ASSOCHAM Urges RBI to Maintain Rates as India Strengthens Its Ability to Tackle Retail Inflation

According to a recent analysis by industry lobby ASSOCHAM, India is positioned favorably to manage retail inflation compared to other major economies, despite ongoing disruptions from the West Asia conflict. The analysis highlights India’s current inflation rates, which stood at 3.2% in February 2026 and increased to 3.5% by April 2026. In contrast, inflation in the US saw a significant hike from 2.4% to 3.8% during the same period. ASSOCHAM has recommended that the Reserve Bank of India (RBI) maintain the current repo rate while also implementing liquidity and support measures for export-driven and energy-intensive MSMEs in the upcoming monetary policy review scheduled for early June 2026.

The stability of retail inflation at relatively low levels in India provides a conducive environment for consumers and businesses alike. A sustained status quo on the repo rate is likely to maintain favorable borrowing conditions, encouraging investment and consumption. This is particularly crucial for export-oriented sectors and MSMEs, which are currently facing heightened pressures due to rising energy prices and geopolitical tensions. Consequently, consumers may experience more stable prices, while businesses can better navigate through these uncertain economic waters without the additional burden of increased borrowing costs.

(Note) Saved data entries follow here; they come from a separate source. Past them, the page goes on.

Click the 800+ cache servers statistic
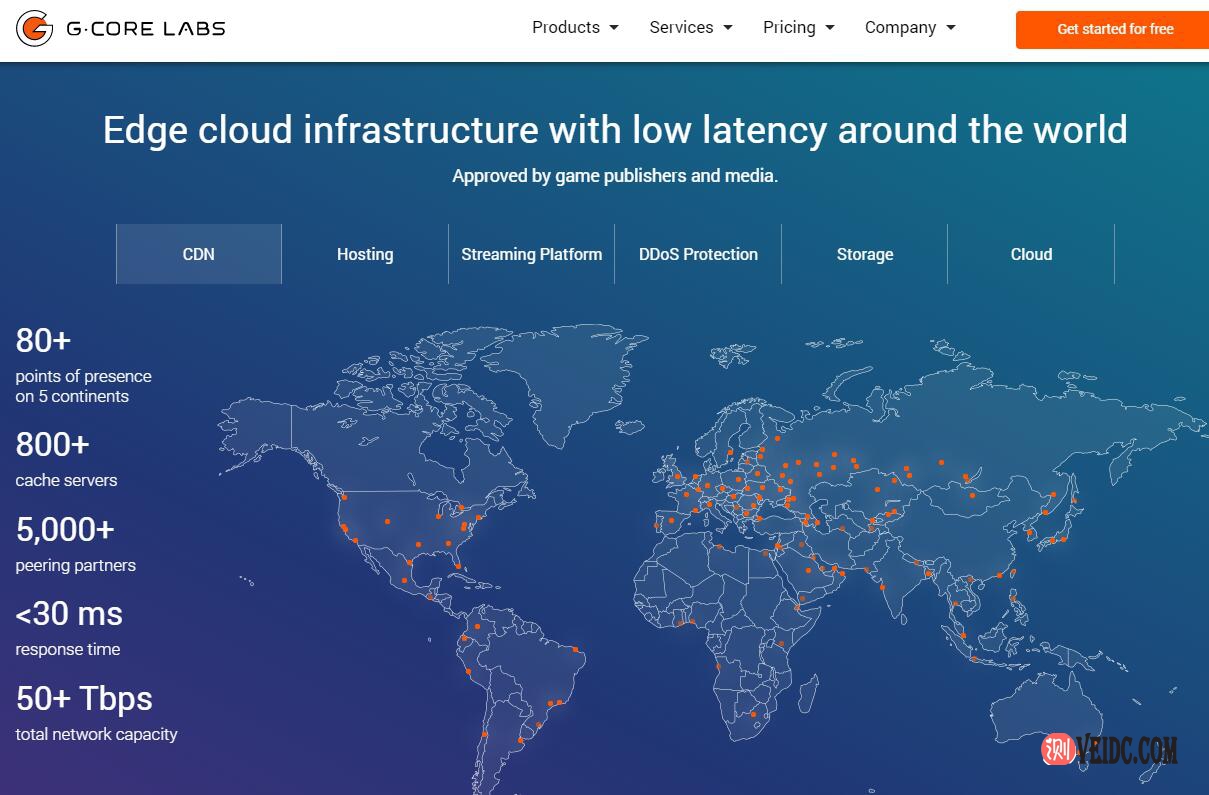1209x795 pixels. (x=66, y=458)
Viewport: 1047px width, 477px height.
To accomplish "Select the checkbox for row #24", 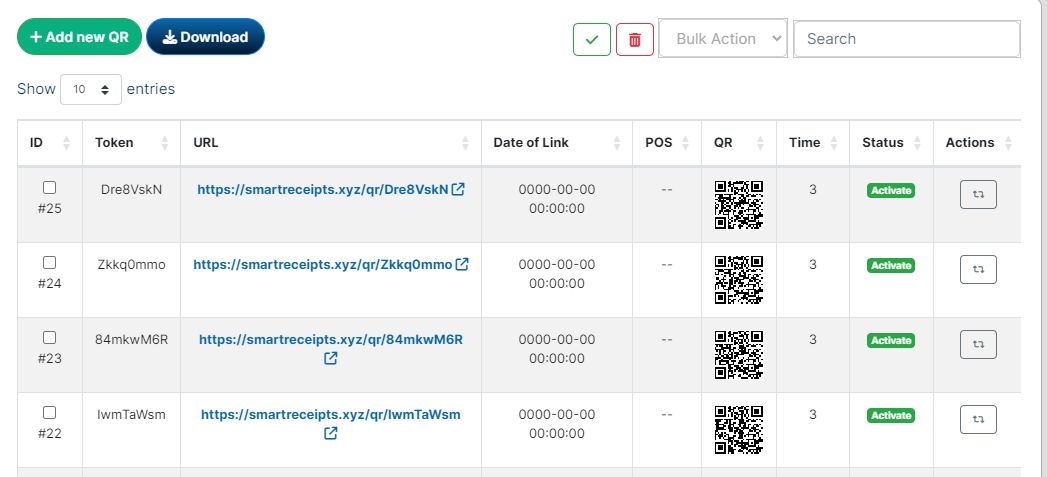I will pyautogui.click(x=50, y=262).
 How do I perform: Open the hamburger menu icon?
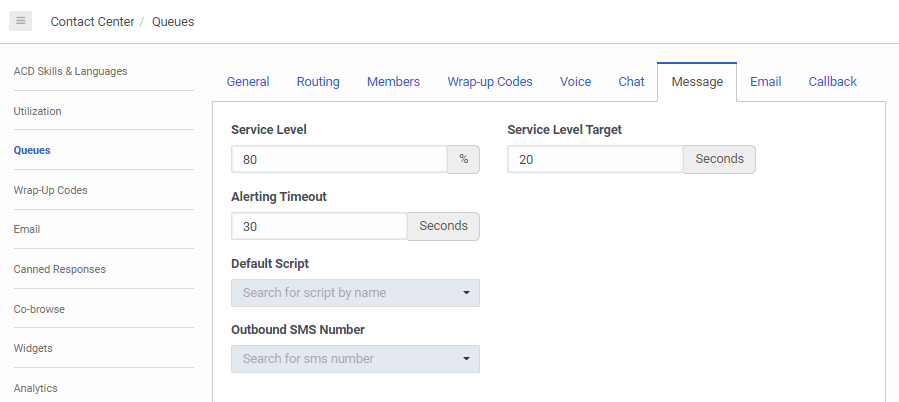pos(21,21)
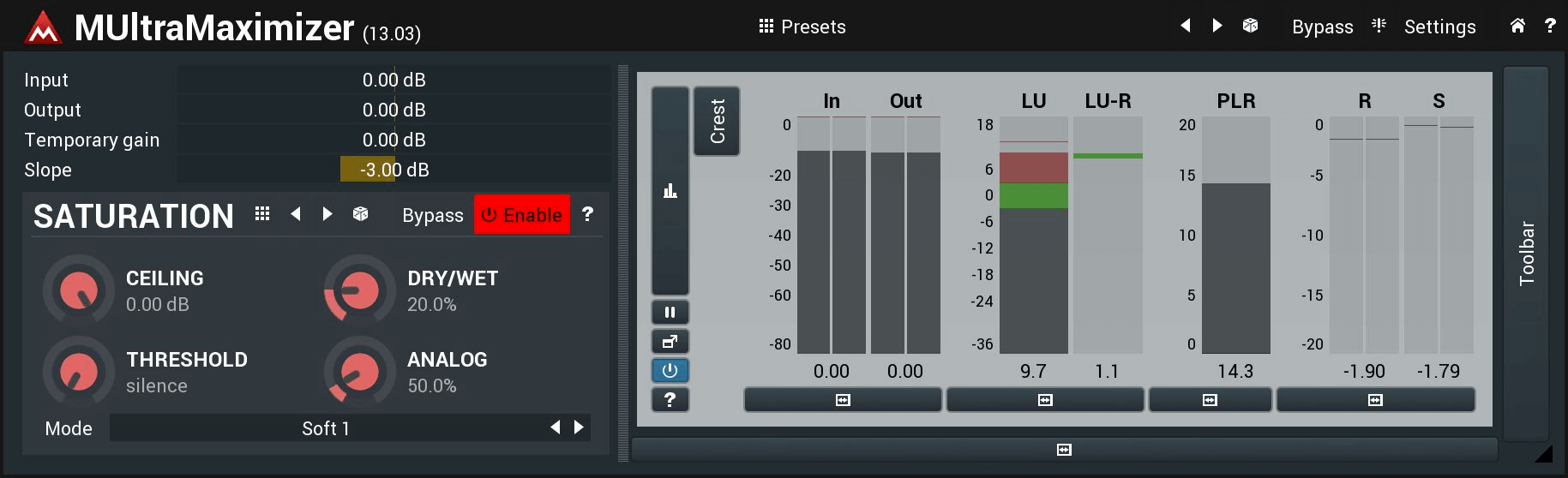Pause the meters display
This screenshot has width=1568, height=478.
pyautogui.click(x=670, y=313)
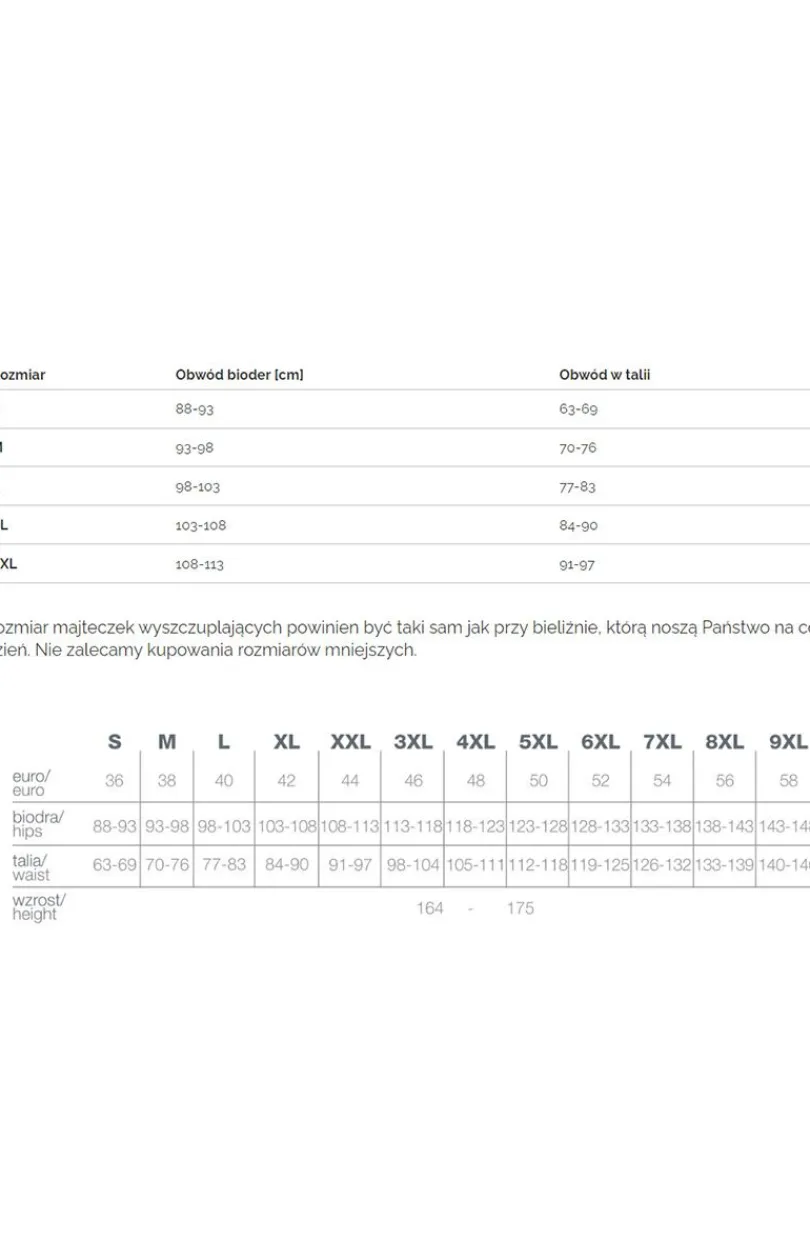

Looking ahead, the government and the RBI’s focus on maintaining a stable monetary policy response is pivotal for bolstering business sentiment and encouraging demand. The anticipated $5 billion USD/INR buy-sell swap auction aimed at injecting long-term liquidity into the banking system signifies proactive measures to stabilize the rupee amid global contagions and oil price fluctuations. With these steps, the RBI aims to ensure that inflation remains manageable and conducive to economic growth, with the hope that any recent inflationary pressures are indeed transitory. Continuous monitoring of inflation trends will be essential as the country moves forward into the latter half of 2026.